▶ [RECORDS FOR THE TASK]

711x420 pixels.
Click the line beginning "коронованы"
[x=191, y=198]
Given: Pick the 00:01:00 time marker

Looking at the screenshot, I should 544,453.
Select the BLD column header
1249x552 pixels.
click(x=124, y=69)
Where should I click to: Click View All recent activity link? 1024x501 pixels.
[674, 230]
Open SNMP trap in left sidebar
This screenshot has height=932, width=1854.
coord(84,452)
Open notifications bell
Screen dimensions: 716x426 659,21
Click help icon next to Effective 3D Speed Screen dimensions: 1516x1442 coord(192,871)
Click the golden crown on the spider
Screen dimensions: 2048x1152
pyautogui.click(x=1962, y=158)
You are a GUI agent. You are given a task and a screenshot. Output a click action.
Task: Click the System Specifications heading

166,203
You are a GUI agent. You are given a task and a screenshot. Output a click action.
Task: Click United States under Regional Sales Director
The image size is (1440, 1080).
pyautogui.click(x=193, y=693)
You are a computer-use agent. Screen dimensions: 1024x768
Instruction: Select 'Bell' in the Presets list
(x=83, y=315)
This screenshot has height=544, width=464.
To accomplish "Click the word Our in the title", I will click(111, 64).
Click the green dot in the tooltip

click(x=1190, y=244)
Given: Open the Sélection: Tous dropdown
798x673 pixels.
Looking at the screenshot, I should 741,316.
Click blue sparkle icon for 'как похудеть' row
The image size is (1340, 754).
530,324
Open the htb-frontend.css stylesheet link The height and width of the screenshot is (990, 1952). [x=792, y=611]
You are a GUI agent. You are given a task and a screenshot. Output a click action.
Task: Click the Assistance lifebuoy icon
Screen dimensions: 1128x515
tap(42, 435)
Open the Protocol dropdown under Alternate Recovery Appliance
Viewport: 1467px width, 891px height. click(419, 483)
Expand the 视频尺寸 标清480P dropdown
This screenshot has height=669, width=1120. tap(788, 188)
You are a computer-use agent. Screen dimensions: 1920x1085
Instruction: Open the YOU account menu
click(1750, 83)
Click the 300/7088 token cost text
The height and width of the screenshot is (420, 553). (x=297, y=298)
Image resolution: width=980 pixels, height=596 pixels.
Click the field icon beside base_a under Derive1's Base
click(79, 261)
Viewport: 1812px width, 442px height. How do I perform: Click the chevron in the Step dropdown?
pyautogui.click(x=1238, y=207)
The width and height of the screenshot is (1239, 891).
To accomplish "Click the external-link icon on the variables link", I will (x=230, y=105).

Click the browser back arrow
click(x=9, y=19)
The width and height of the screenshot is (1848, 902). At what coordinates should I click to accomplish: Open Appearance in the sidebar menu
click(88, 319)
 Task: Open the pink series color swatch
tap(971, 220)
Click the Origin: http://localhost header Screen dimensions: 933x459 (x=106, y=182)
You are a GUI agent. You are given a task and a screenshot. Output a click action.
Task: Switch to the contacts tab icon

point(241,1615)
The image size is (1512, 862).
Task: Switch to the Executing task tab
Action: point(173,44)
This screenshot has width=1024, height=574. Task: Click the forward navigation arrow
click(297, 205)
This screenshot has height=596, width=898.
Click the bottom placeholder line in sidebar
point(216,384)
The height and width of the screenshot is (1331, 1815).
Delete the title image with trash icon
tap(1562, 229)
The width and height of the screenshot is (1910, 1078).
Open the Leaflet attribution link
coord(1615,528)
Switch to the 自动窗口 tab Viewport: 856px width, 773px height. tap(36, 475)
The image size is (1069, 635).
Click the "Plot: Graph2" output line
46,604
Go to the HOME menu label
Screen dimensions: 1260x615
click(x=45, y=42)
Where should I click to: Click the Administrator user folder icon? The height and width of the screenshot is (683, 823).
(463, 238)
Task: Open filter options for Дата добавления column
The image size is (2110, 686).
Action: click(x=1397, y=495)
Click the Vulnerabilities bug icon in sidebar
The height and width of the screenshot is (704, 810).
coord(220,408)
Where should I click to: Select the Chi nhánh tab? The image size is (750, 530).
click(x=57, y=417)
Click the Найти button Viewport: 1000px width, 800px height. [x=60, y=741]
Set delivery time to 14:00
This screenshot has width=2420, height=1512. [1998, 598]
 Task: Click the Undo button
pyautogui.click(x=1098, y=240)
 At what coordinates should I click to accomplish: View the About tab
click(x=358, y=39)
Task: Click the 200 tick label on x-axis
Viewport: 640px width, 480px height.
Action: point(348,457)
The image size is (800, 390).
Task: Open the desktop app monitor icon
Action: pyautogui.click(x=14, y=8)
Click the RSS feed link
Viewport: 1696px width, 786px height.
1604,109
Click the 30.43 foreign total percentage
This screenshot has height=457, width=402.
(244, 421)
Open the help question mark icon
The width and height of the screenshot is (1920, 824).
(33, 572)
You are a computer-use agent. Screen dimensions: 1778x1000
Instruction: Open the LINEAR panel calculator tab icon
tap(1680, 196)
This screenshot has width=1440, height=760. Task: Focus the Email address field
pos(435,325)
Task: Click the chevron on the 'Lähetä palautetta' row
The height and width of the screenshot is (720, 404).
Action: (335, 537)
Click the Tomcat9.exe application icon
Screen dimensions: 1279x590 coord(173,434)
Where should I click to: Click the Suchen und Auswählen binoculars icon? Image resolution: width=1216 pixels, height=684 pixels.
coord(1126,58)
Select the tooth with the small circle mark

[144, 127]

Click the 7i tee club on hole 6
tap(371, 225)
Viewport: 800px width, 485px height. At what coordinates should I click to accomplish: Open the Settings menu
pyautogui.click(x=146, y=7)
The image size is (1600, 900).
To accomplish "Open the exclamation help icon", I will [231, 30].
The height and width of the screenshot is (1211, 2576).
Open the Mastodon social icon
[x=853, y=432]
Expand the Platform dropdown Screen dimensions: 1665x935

▶ [WHAT NEEDS TO BE DONE] Restate word for word the lines of the data above, starting at the line containing "Task: Open filter" and ending at the line containing "Click the 30.43 foreign total percentage", both included, and nothing more.

▶ [SOLUTION FOR THIS PROBLEM]
Task: Open filter options for Дата добавления column
The image size is (2110, 686).
Action: click(x=1397, y=495)
Click the Vulnerabilities bug icon in sidebar
The height and width of the screenshot is (704, 810).
coord(220,408)
Where should I click to: Select the Chi nhánh tab? The image size is (750, 530).
click(x=57, y=417)
Click the Найти button Viewport: 1000px width, 800px height. [x=60, y=741]
Set delivery time to 14:00
This screenshot has width=2420, height=1512. [1998, 598]
 Task: Click the Undo button
pyautogui.click(x=1098, y=240)
 At what coordinates should I click to accomplish: View the About tab
click(x=358, y=39)
Task: Click the 200 tick label on x-axis
Viewport: 640px width, 480px height.
Action: point(348,457)
The image size is (800, 390).
Task: Open the desktop app monitor icon
Action: pyautogui.click(x=14, y=8)
Click the RSS feed link
Viewport: 1696px width, 786px height.
1604,109
Click the 30.43 foreign total percentage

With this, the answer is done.